Угораздило же солнечному лучу, этому бесплотному посланнику колоссального шара горящего водорода, пролететь миллионы километров, пронзить стратосферу, атмосферу, обрести золотистость апрельского полдня, среди обширной сети параллелей и меридианов найти свою цель и уютно лечь на локон Людочки Зильберштейн! Алёшка, на переменке добросовестно заучивший очередную басню, сбился. Вирши ещё по инерции вываливались из его враз опустевшей головы, а глаза не могли оторваться от золотистого сияния, вспыхнувшего у левого ушка с такой крохотной родинкой, от странно-пушистых голубых глаз, смотревших на него с тёплой задумчивостью, от белоснежного кружевного воротничка, охватившего нежную шейку.
И тут в его сознание ворвался крик училки и вой класса.
– Что? – растерялся Алёшка.
– Что?! Это ты спрашиваешь меня – «что»?! Да как ты посмел?! Ты что, думаешь, я не знаю, что ты наделал?! Да как ты смел даже подумать, что на моем уроке, слышишь ты?! Что на моем уроке можно попытаться надругаться над произведением великого Крылова?!
Портреты закатили глаза, будто от сверлящей зубной боли.
– Я знаю! Знаю!! Ты нарочно срываешь все мои уроки! Ты очень! Очень злонамеренный мальчик! Думаешь, я не знаю, думаешь, да как ты посмел?! Ты, Филиппов! Постоянно срываешь мне уроки своими дурацкими вопросами! Своими цитатами! Твои сочинения – это отписки, и ничего кроме! И твоя гнусная выходка! Переполнила! Я сейчас же отведу тебя к директору! Пусть решают, что с тобой делать! Но ты! Ты ответишь за всё! Да-да! Где твой дневник?! Ты понимаешь, что ты сорвал мой урок?! Ты сорвал урок литературы!
Трегубова задыхалась от возмущения. «Камчатка» увлечённо делала ставки, сорвёт она опять голос или нет. Ставки делались шёпотом, тотализатор работал вовсю. Привычка училки визжать минут по двадцать при самом малейшем прегрешении была известна всем учащимся средней школы № 1 славного Зареченска.

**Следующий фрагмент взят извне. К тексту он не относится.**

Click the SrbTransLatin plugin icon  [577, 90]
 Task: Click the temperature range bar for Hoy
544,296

Как всякие пустяковые посредственности, она обладала талантом к интригам и ни секунды не сомневалась в причине общей нелюбви, однако её способности возглавлять общественную жизнь и не менее значимое замужество за Петром Андреевичем Трегубовым, парторгом Зареченского комбината, делало её позиции в школе незыблемыми, мало того, многие коллеги были свято уверены, что Трегубова «далеко пойдёт». Её уроки состояли из проверок, долбёжки, снова проверки, опять долбёжки, восклицаний, цитат и громогласных обличений гнусностей неблагодарных учеников.
Трегубова несгибаемой волей вела боевые действия во славу великой русской литературы. Добролюбов и Чернышевский были её кавалерией; графом Львом Николаевичем и Тургеневым, как осадным орудиями, сокрушала она бастионы ученической лени, а неистовый Виссарион использовался ею в качестве последнего и решающего довода в любом споре. Пушкин был её легионами, Фадеев и Горький тяжёлыми бомбардировщиками кружили под потолком класса. Только Маяковский и Чехов не давались в руки даме по причине своего несносного характера…

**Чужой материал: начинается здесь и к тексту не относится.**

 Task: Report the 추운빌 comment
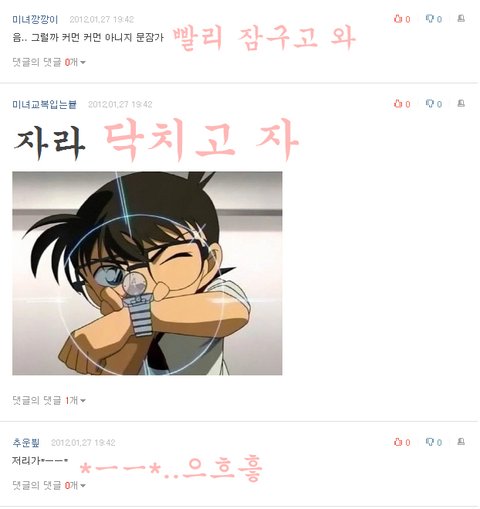tap(461, 442)
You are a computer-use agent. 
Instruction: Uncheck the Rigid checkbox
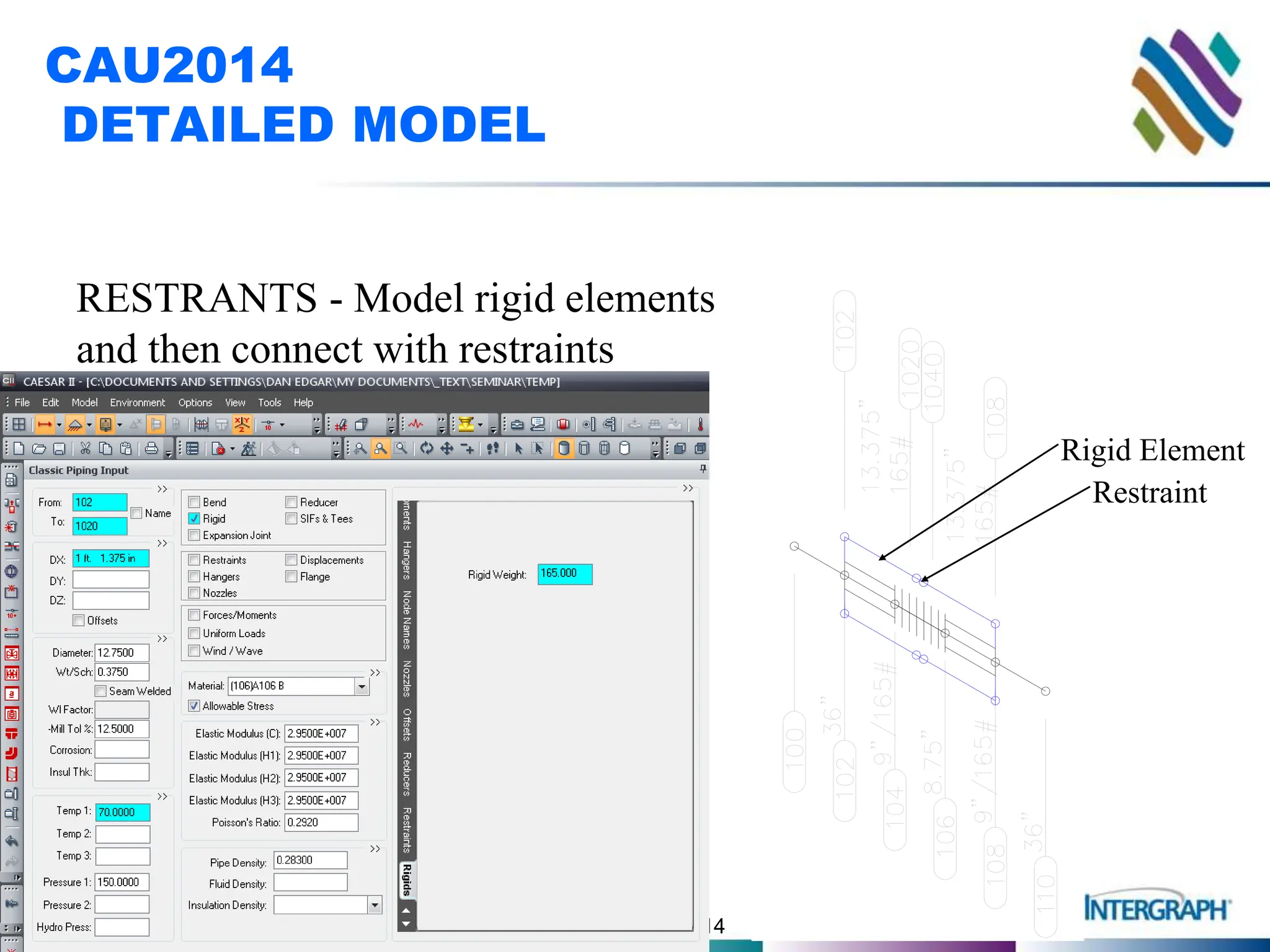(x=194, y=519)
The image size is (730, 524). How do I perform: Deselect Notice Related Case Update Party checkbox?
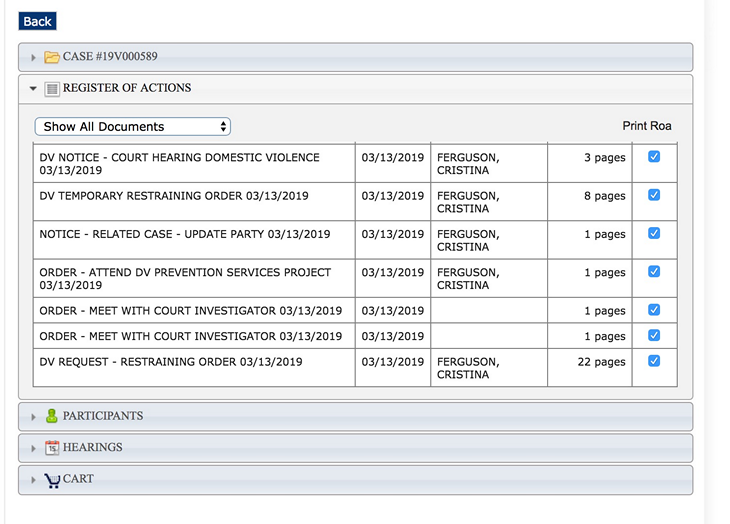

– Филиппов! «Два»! Слышишь?! «Два»! Садись! Нет! Куда?! Пересядь немедленно! Никаких больше «камчаток»! Ты! Ты будешь сидеть прямо передо мной! Чтобы я видела, что ты делаешь на уроке! Бухалов! Что – «что»? Пересядь на место Филиппова! Филиппов – за первую парту – марш!
«Камчатка» загыгыкала. Но Алёшка на ватных ногах уже шёл на своё лобное место. Вольный казак Пугачёв, мятежник Разин, Джордано Бруно и все декабристы рукоплескали ему из-за стёкол книжных шкафов. Кровь стучала в виски, туман плавал в глазах, но Алёшка, «сделав лицо», внешне невозмутимо плюхнулся на освободившееся место и закаменел. Но закудахтавшее сердце не обманешь, сердце тарахтело и сбивалось, перекачивало булькавшую по жилам кровь, предательские уши слышали каждый шорох платья, а подлый нос учуял странный аромат соседки – Людочки Зильберштейн.

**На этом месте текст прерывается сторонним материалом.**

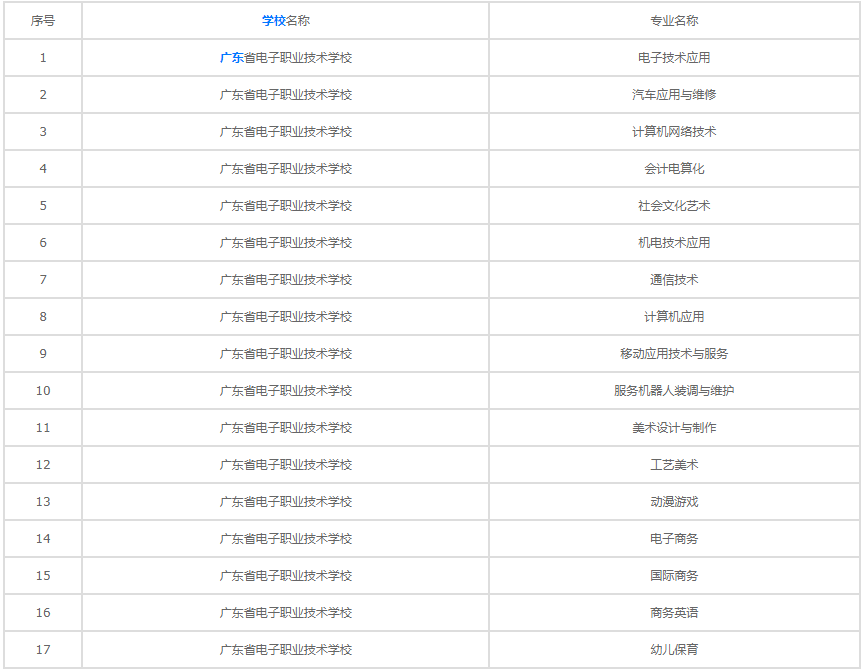The height and width of the screenshot is (671, 864).
Task: Select the 汽车应用与维修 major cell
Action: pos(673,95)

И пока класс озабоченно царапал перьями, списывая из хрестоматии очередную цитату неистового критика, его голову обжёг лёгкий шёпот соседки.
– Алёша, не переживай. Ты случайно.
Ох… Даже не «эх», а именно «ох».
– Что, Филиппов? С жидовочкой спелся? – голос Славки Штырова был еле различим в шуме перемены.
Алёшка развернулся, кровь ударила в уши, залила глаза.
Младший Штырь стоял со своими дружбанами, ехидно улыбаясь.
– Что вылупился, глист? А? Ссышь? Ссышь, да? Ну, давай, давай, ссыкло! Попробуй, дотянись!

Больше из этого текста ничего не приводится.